February has always been a busy month for me in the world of credit cards. This time around, 3 annual fees totaling $985(!!) hit simultaneously. Of course, I had no intention of paying that much in annual fees in one shot (in fact, I don’t even pay close to that much in a year), and I was prepared to spend a few minutes on each with a retention call.
In the past, I’ve had incredible luck with getting great retention offers, but I feel that as time goes on, it’s getting harder and harder to get a decent offer, so I wasn’t expecting much (and to be fair, I had every intention on paying one of the annual fees anyway since I find the card benefits to be extremely valuable).
Here’s how I made out:
I have been a Business Platinum cardholder for 4 full years, and I’ve always found it to be beyond “worth it” to continue paying the $450 annual fee. When I called to see if there would be any retention offers available for me, I explained that there are an array of competitive cards out there such as the Citi Prestige and Chase Sapphire Reserve, and I also mentioned that I was disappointed about the changes to Centurion Lounge access by the end of the month. Beginning March 30, 2017, Amex Platinum members will be limited to only bringing two guests into Centurion Lounges. Previously, the rules states that you could bring two guests -or- all immediate family members. As a family of 4 with two small children, this means I will have to pay $50 to bring my 2 year old into the lounge. After expressing my concerns, the representative offered me a $100 statement credit to off-set the fee a little bit. I accepted the offer.
Citi Prestige® Card
I’ve had my Citi Prestige card for 2 years now, and I definitely make great use of it. My favorite benefits are t4th-night free for hotel bookings, 3x on travel, and what I consider to be the best trip protection/interruption insurance out there (Citi seamlessly replaced my damaged double stroller). The $450 annual fee is already offset each year with an annual $250 airline credit, and I believe the rest of the card’s benefits are worth paying the extra $200 for. However, there are some card-benefit devaluations happening later this year, such as losing access to American Airlines’s AAdmirals club lounges and changes to the 4th-night free hotel benefit, so when I called to speak to a retention specialist, I made sure to voice my concerns about those changes. Since I had put $21K on the card in 2016, I was offered a $200 statement credit to off-set my annual fee if I spend $4,000 on the card each month for the next 3 months. Even though that spend requirement is high, I did accept the offer.
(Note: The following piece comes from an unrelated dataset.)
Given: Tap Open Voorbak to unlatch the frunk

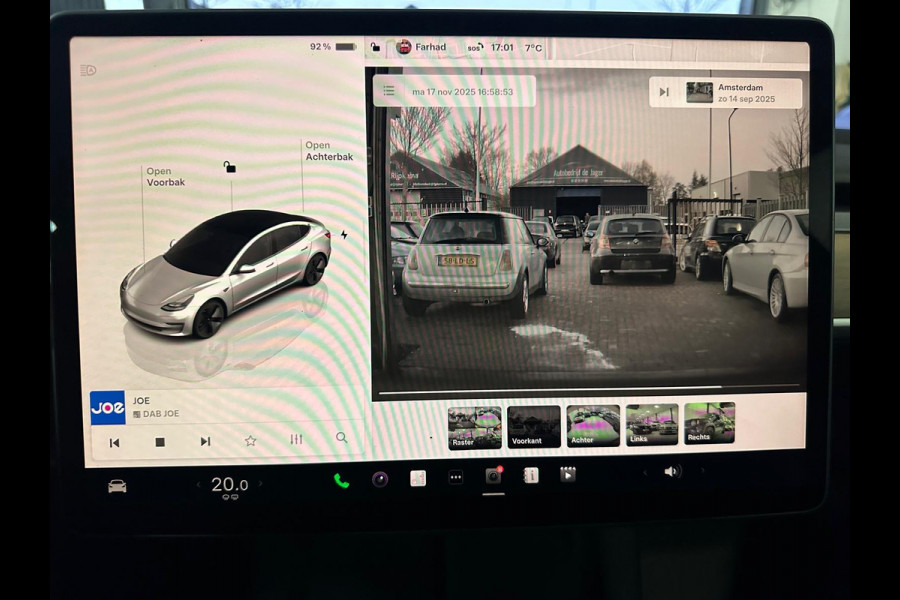Looking at the screenshot, I should pos(167,177).
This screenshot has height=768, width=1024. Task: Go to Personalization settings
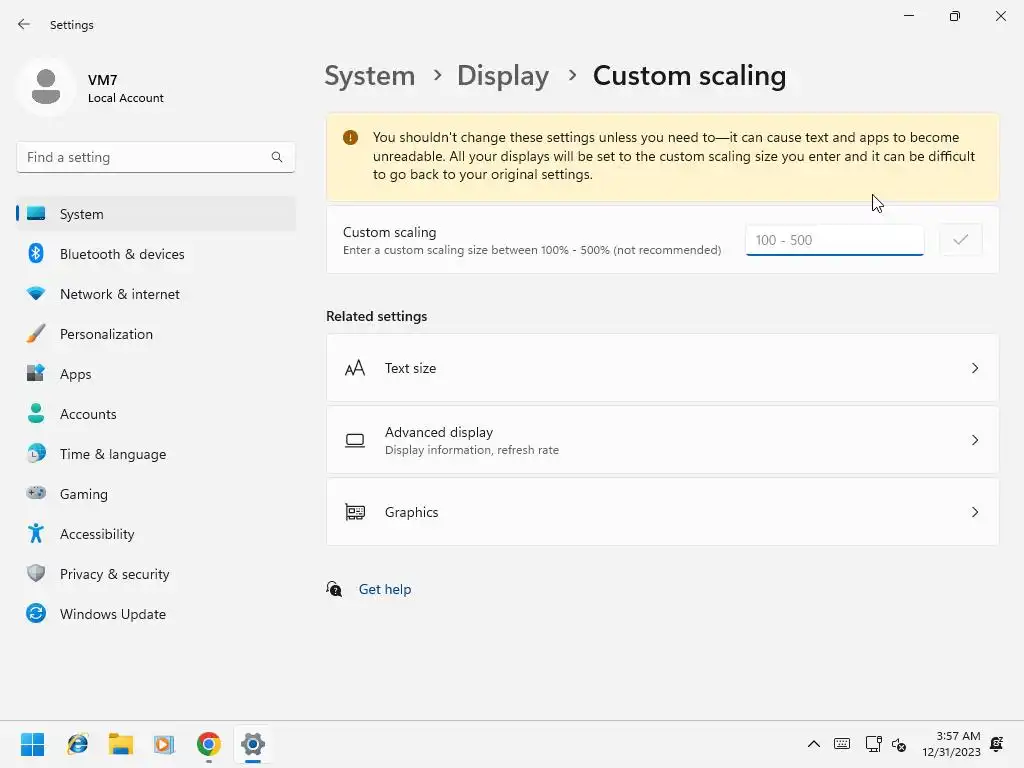click(106, 334)

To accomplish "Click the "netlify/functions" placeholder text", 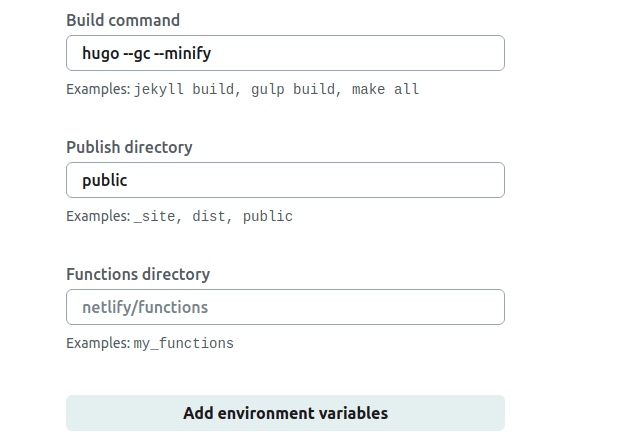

The Marriott Rewards® Premier Credit Card
I already knew I was going to keep my Marriott card, but for giggles, I called to see if there would be anything they could offer me. Even with the $85 annual fee, the Marriott card comes with an annual free night certificate for a category 1-5 property. It’s always been a no-brainer for me to keep the card open solely for that benefit because I always have used my free nights. My most recent free-night redemption was at Bangkok Marriott Hotel Sukhumvit, and it was a gorgeous property. Though I really had no intentions of canceling this card, I was curious to see if I had any retention offers available to me. When I called to speak to the retention specialist, I told her that I didn’t know what the future of the card would be now that Marriott and Starwood have merged, and I currently have both the Marriott Visa and the Starwood Preferred Guest® Credit Card from American Express, where I also pay a $95 annual fee. I barely put spend on my Marriott card, so I was not surprised to learn that my retention specialist had nothing to throw my way, so I thanked her for her time and went on with my day.
How has your luck been this year with retention offers?